**Selected extract:**
# Combination antigen sensing engineered T cell for precise recognition and enhanced elimination of solid tumors

> **NIH NIH R01** · UNIVERSITY OF CALIFORNIA, SAN FRANCISCO · 2023 · $666,104

## Abstract

Abstract:
The goal of this proposal is to develop an engineered T cell therapy with potential of translation into human
testing. We will develop a clinically optimized combination antigen sensing prime-and-kill circuit T cell for precise
recognition and enhanced elimination of mesothelioma, a rare disease with poor prognosis. The work is built on
our recent progress in T cell engineering and novel tumor antigen discovery: (1) a prime-and-kill dual antigen
AND-gated circuit with fully human components (dubbed as SNIPR for SyNthetic Intramembrane Proteolysis
Receptors) that facilitate clinical translation. (2) A novel tumor specific cell surface antigen ALPPL2 (aka ALPG)

**Data shown:**
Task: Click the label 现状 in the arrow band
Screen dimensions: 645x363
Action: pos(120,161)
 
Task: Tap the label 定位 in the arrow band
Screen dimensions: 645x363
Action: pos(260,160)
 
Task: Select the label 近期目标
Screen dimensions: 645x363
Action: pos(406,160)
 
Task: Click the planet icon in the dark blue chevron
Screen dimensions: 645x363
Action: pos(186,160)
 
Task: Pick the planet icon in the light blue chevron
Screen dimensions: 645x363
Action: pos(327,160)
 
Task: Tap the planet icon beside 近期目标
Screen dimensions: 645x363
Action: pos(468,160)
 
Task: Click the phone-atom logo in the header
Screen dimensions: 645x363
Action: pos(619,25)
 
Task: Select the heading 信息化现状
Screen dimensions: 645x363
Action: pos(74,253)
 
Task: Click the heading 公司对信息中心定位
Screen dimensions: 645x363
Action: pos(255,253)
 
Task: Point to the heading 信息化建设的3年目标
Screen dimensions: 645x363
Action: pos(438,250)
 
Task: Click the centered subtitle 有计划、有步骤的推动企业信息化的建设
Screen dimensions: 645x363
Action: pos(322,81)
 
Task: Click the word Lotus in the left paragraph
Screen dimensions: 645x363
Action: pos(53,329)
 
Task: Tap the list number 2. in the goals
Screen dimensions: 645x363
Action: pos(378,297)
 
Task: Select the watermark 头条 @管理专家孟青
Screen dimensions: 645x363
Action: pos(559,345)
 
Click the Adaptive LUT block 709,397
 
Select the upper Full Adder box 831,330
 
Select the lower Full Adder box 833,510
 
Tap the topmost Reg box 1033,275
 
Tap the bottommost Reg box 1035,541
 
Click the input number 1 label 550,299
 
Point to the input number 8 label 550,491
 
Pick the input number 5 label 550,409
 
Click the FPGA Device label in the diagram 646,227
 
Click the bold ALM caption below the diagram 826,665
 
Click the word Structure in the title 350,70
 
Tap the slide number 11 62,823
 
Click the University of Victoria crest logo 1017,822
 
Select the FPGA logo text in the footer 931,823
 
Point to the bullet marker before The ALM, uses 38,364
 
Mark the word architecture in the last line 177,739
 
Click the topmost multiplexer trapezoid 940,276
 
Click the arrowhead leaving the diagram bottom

**Questions on the material:**
1 > In the grant abstract, copy everything from "## Abstract" down to "ALPPL2 (aka ALPG)", swapping "prime-and-kill" for "prime-then-kill" each time it occurs.
2 > According to the grant abstract, what does the abbreviation SNIPR stand for?
3 > Continue the grant abstract on engineered T cells from the point where it stops.
The records are separate material and have nothing to do with the grant abstract.

**Replies:**
1 >
## Abstract

Abstract:
The goal of this proposal is to develop an engineered T cell therapy with potential of translation into human
testing. We will develop a clinically optimized combination antigen sensing prime-then-kill circuit T cell for precise
recognition and enhanced elimination of mesothelioma, a rare disease with poor prognosis. The work is built on
our recent progress in T cell engineering and novel tumor antigen discovery: (1) a prime-then-kill dual antigen
AND-gated circuit with fully human components (dubbed as SNIPR for SyNthetic Intramembrane Proteolysis
Receptors) that facilitate clinical translation. (2) A novel tumor specific cell surface antigen ALPPL2 (aka ALPG)

2 > SyNthetic Intramembrane Proteolysis Receptors

3 >
that is expressed in mesothelioma but not any of the normal human tissues except for the placenta. Paired with
the credentialed mesothelioma antigen mesothelin, the ALPPL2 SNIPR → CAR circuit T cell enables precise
temporal and spatial control of T cell activation at the site of the tumor, minimizes on-target off-tumor toxicity,
reduces tonic signaling and T cell exhaustion, and maintains multifunctional T cell states. The circuit design is
modular and flexible and can be induced to locally deliver additional immune modulatory payloads such as
cytokines to further improve efficacy. In addition, our research has shown that SNIPR → CAR circuit T cells are
capable of effectively targeting antigens that are heterogeneously expressed in tumors, a common pitfall for
therapeutic efficacy. We propose to perform translation-enabling studies: (Aim 1) Optimize antibodies for SNIPR
T cell construction, and develop biomarker for patient stratification. (Aim 2) Engineer and evaluate humanized
clinical grade SNIPR → AND logic T cells in vitro and in vivo. (Aim 3) Evaluate SNIPR-engineered prime-and-
kill circuit T cells in killing tumor with heterogeneous target antigen expression. Successful completion of the
project will enable us to move the SNIPR → CAR circuit T cell to translational development and identify via the
biomarker appropriate mesothelioma patients for clinical testing.

## Key facts

- **NIH application ID:** 10651062
- **Project number:** 1R01CA280440-01
- **Recipient organization:** UNIVERSITY OF CALIFORNIA, SAN FRANCISCO
- **Principal Investigator:** BIN LIU
- **Activity code:** R01 (R01, R21, SBIR, etc.)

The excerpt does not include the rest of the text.